### DOCUMENT TEXT
[gdal-dev] Considering drivers removal ?

Sean Gillies sean at mapbox.com
Thu Jan 28 08:39:13 PST 2021


Hi Tamas,

Are you suggesting that a RFC be required for a new driver? I would support
this 100%.

On Wed, Jan 27, 2021 at 2:17 PM Tamas Szekeres <szekerest at gmail.com> wrote:

> David,
>
> Up to this time the driver writers were highly welcomed to author new
> drivers for the project and these effort didn't require a separate RFC in
> terms of the Project Management Committee Guidelines
> <https://gdal.org/development/rfc/rfc1_pmc.html> document. Adding new
> drivers hasn't been considered to be substantial changes or something that
> causes to change the API or brings in backwards incompatibility issues.
> However in a real deployment situation the drivers may cause issues for
> the developers, end users and package maintainers from several aspects like
> so:
>
> 1. The drivers may depend on external libraries and we don't want to link
> against those libraries in all cases.

### PROVIDED MATERIAL
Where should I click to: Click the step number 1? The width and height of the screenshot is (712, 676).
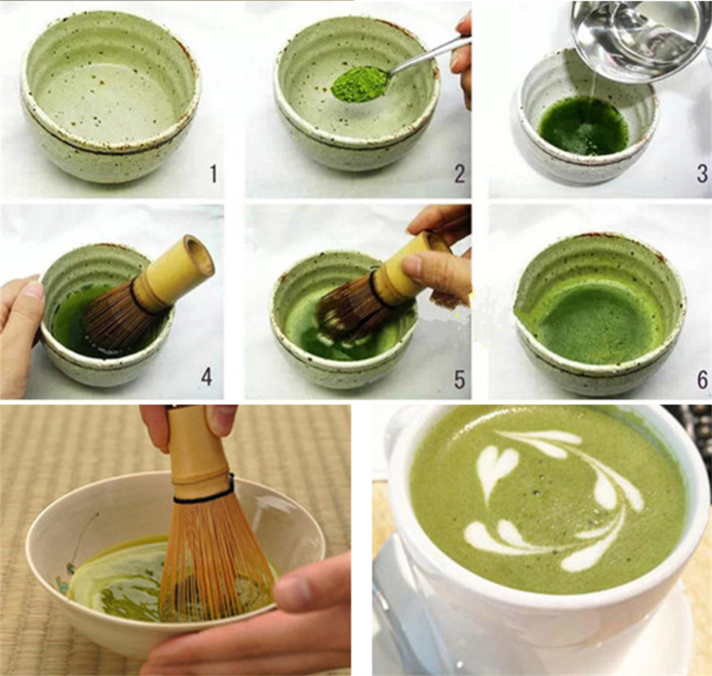pyautogui.click(x=213, y=173)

### WHAT IS BEING ASKED
Could you carry on the gdal-dev message about driver removal from the point where it ends?

### RESULT OF THE TASK
> 2. The external libraries may cause license incompatibilities, ie linking
> against that may change the license terms of the overall project.
> 3. Not all of the drivers are required in a particular solution (that
> applies to the built in drivers, too). In a real situation the application
> may use only a limited set of drivers and the existence of the unwanted
> drivers may cause some performance degradation.
> 4. Implementing custom compilations (and omitting unwanted drivers from
> the build) may be problematic for most of the users or projects utilizing
> gdal as a sub-project.
>
> In my opinion, the current solution of incubating new drivers is fairly
> minimalistic, we might probably want to know what kind of format is being
> addressed, who is the audience, how amount of user might be of interest,
> how the licensing of the dependent project is looking like, is the
> dependent project (if any) maintained well enough and can be compiled to
> each supported platforms etc.
>
> But replying to the question, I think you shoud continue the effort, but
> consider to implement a plugin build for that. There are several existing
> drivers are compiled as plugins at the moment, so it should not be so
> difficult.
>
>
> Best regards,
>
> Tamas
>
>
> David Brochart <david.brochart at gmail.com> ezt írta (időpont: 2021. jan.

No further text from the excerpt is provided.